È un modo per alleggerire le sue responsabilità?

«No, è per attribuirle a chi le ha davvero, le porta sulle spalle. Mio padre non ha mai avuto accesso ai viaggi, alla letteratura, alla conoscenza, a un minimo di cultura e di istruzione. La sua responsabilità è molto inferiore a quella di chi ha studiato e ha fatto una carriera tale da avere in mano gli strumenti per cambiare le cose, se solo avesse voluto. E non è vero che tutto “complesso”, come si usa dire per trovare scusanti ai potenti.
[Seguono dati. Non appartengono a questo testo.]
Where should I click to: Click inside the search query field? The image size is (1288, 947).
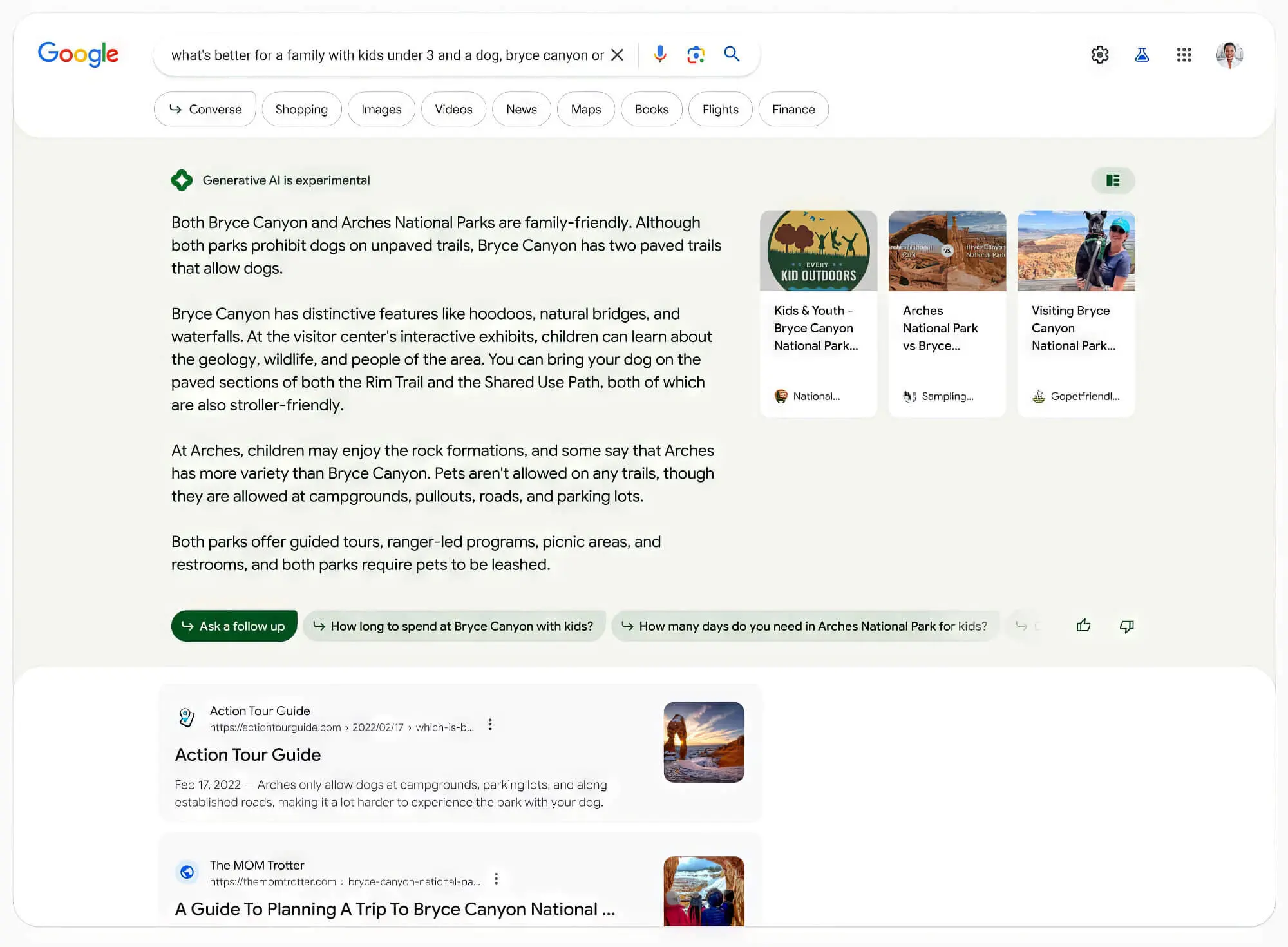(386, 55)
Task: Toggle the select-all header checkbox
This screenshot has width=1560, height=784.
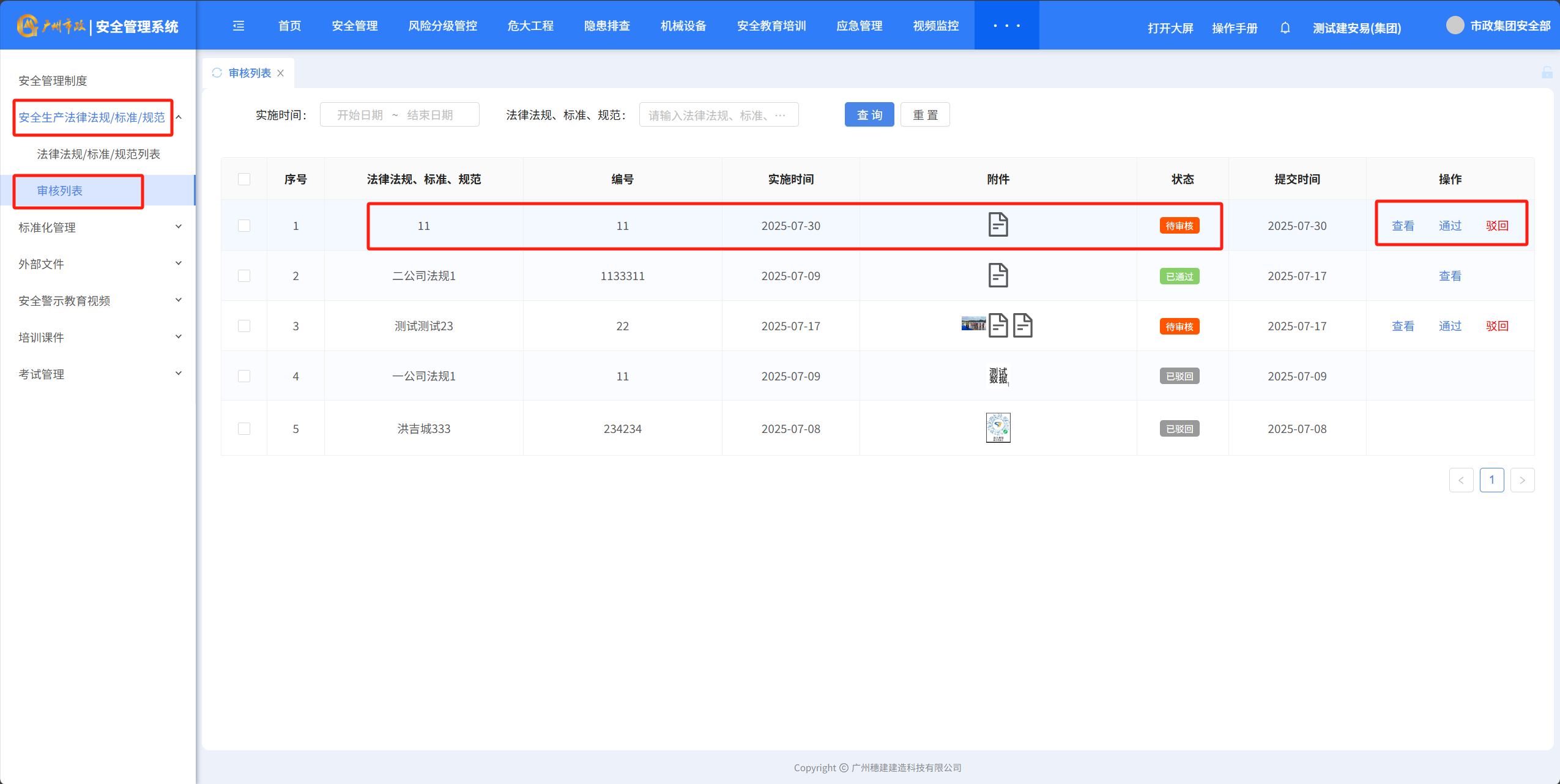Action: (244, 179)
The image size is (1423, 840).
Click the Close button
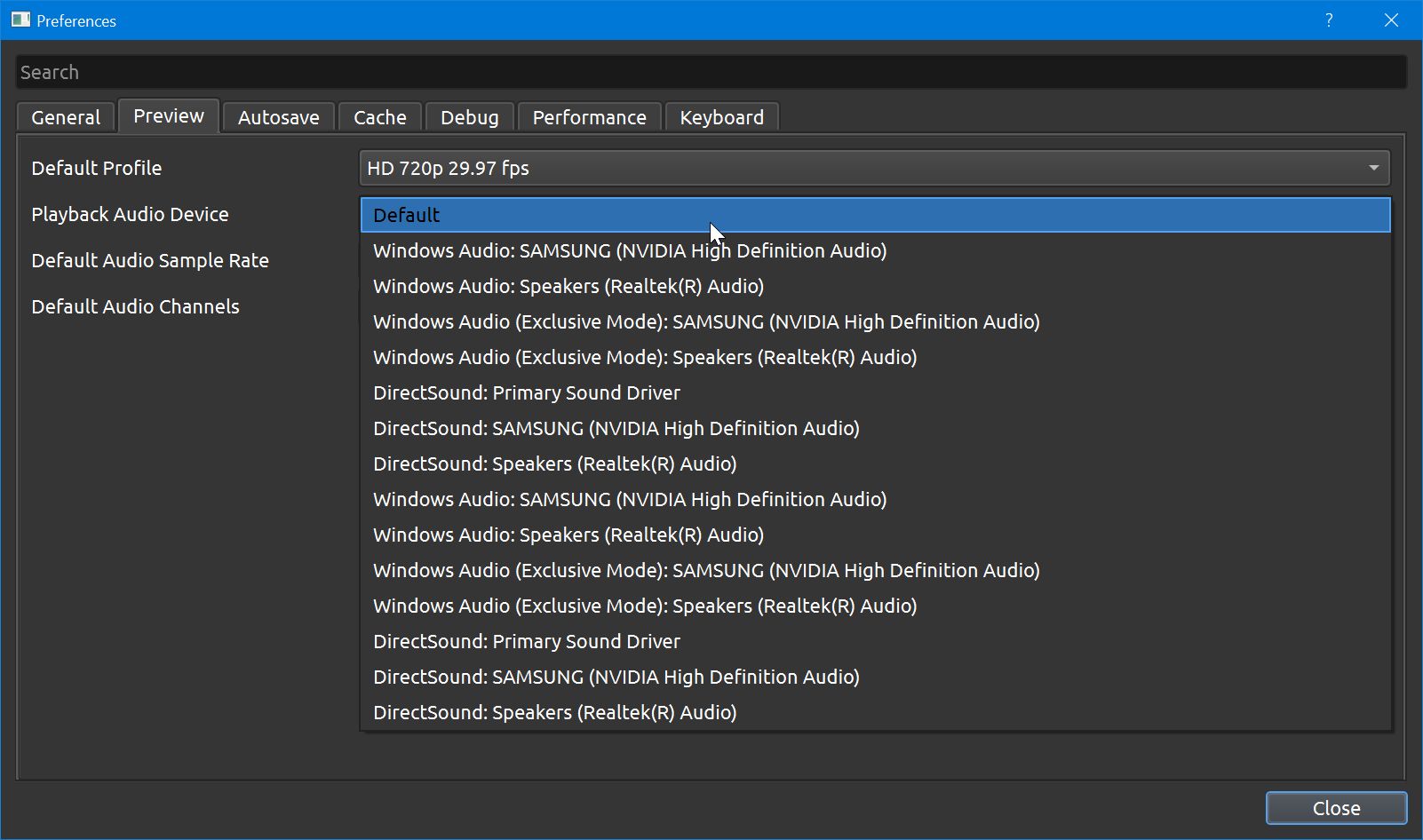coord(1336,808)
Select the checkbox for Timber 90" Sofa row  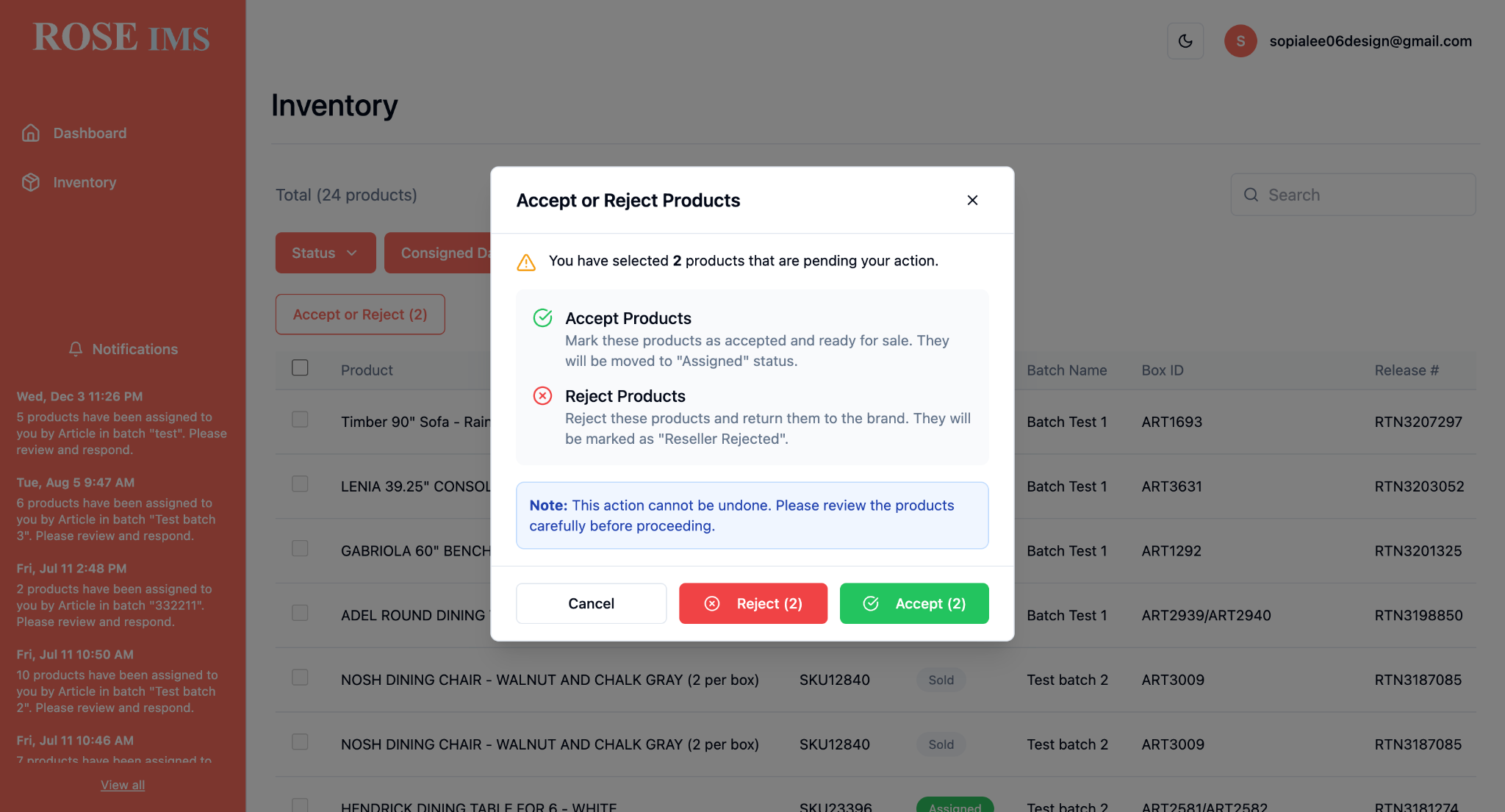(x=300, y=419)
Angela Merkel ha deciso di accogliere un milione di migranti, Macron no. Queste persone hanno il potere di cambiare le cose, se le persone annegano nel Mediterraneo non è colpa del sistema né della ”complessità”. Un migrante che perde un figlio nel Mediterraneo paga sulla sua storia personale una decisione o una mancata decisione di Macron, esattamente come per mio padre togliere 5 euro di aiuti sociali al mese vuol dire mangiare meno».
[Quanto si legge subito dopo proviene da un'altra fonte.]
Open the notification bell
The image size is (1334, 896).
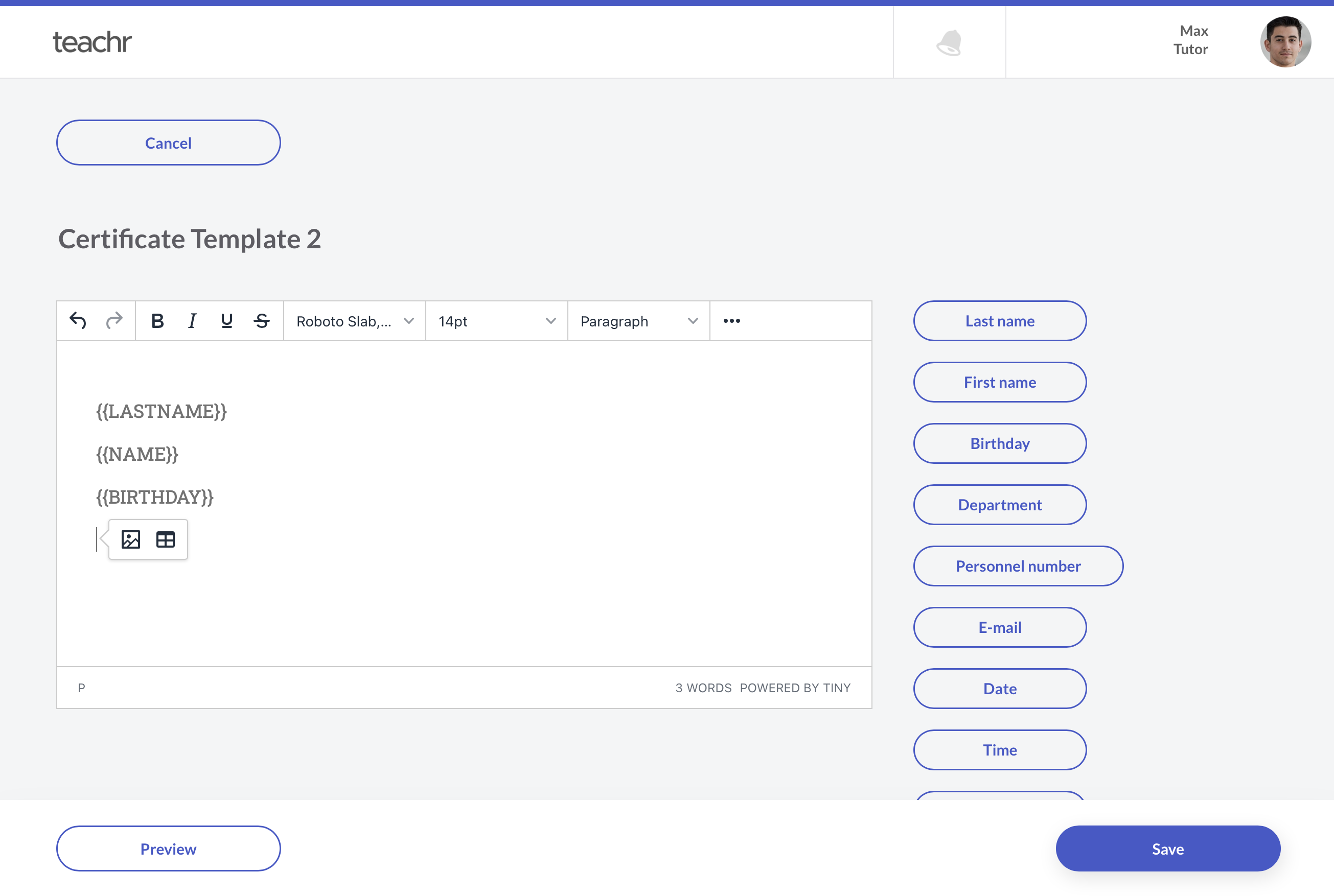click(x=949, y=43)
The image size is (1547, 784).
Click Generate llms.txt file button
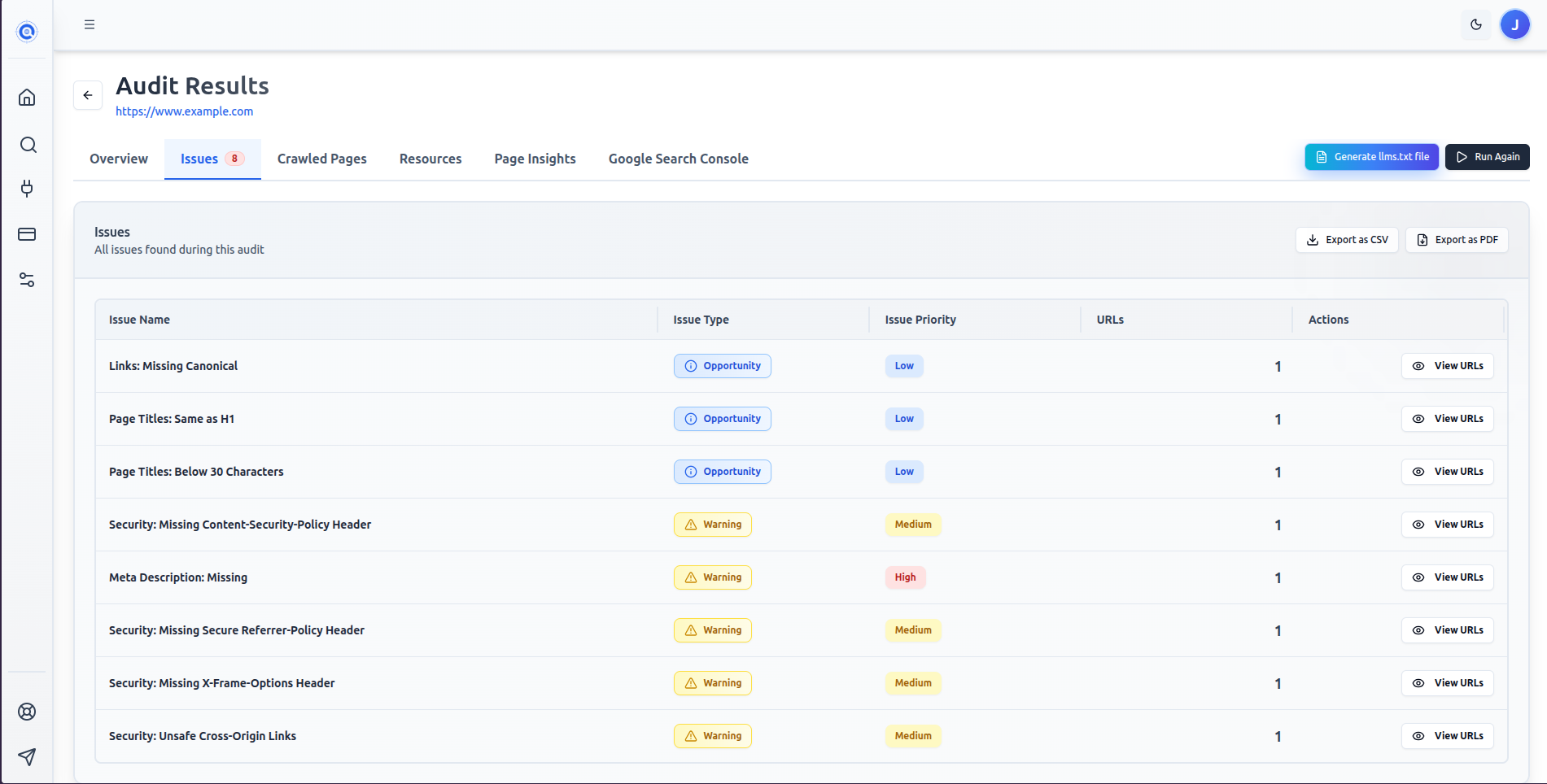pos(1370,156)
Lei rimprovera a Hirsch, all’epoca collaboratore di Sarkozy, di avere trasformato gli aiuti sociali, che nel passaggio da «Rmi» a «Rsa» sono diventati condizionati all’accettazione di un posto di lavoro.

«“Dovete tornare al lavoro altrimenti perdete il diritto agli aiuti”, questo veniva ripetuto dall’amministrazione ai poveri. Mio padre aveva la schiena a pezzi per l’incidente in fabbrica ma doveva accettare di fare lo spazzino a 30 chilometri da casa altrimenti perdeva ogni aiuto».

In questi giorni Hirsch pubblica un libro in risposta a «Come ho ucciso suo padre», nel quale contesta le sue tesi. Lo ha letto?

«No, non mi interessa, sono immerso nella scrittura del mio quarto libro. Ne ho sentito parlare. Ma trovo bizzarro questo meccanismo che esiste da sempre, quando denunci i violenti dicono che il violento sei tu. È successo anche con i gilet gialli, che invece hanno avuto il merito di fare emergere la realtà. In Francia se sei operaio hai il 50% in più di possibilità di morire prima di 65 anni. Se sei gay hai 4 volte più probabilità di suicidarti durante l’infanzia e l’adolescenza, se sei una donna puoi morire sotto i colpi di un uomo, se sei nero o arabo puoi essere ucciso dalla polizia come è successo a Adama Traoré (morto durante un controllo a 26 anni nel 2016, ndr). La politica provoca effetti sui corpi. Tutta una parte del mondo politico non smette di mascherare questo, come se la politica fosse una questione di gestione, o di estetica, di visione della società, o di concetti vaghi come il vivere insieme».

Ma c’è il problema che i gilet gialli si sono resi protagonisti di atti e slogan antisemiti, razzisti, omofobi.

«So benissimo che le classi popolari nelle quali sono cresciuto hanno al loro interno anche persone omofobe antisemite, razziste, le conosco bene, è il mio mondo e ne sono stato vittima. Ma questo non mi impedisce di battermi per loro. Ci si batte contro le ineguaglianze, contro la povertà e la discriminazione di classe, non mi interessa sapere se il singolo lo merita o no. Io lotto contro le violenze poliziesche nel comitato Adama, parlo dell’omosessualità, quando manifesto per salvare i gay in Cecenia forse difendo anche qualche gay mascalzone ma la questione della politica non ha niente a che vedere con il registro della stima e dell’amore. Non penso che il popolo sia più nobile e più giusto, sin dal primo libro cerco di sbarazzarmi di questo pasolinismo. Questa mitologia del buon selvaggio, dell’autenticità del povero è diffusa ma è una forma di ideologia capitalistica, di meritocrazia. Mi batto contro la povertà, non mi interessa se mio padre lo merita. Lotto perché è giusto».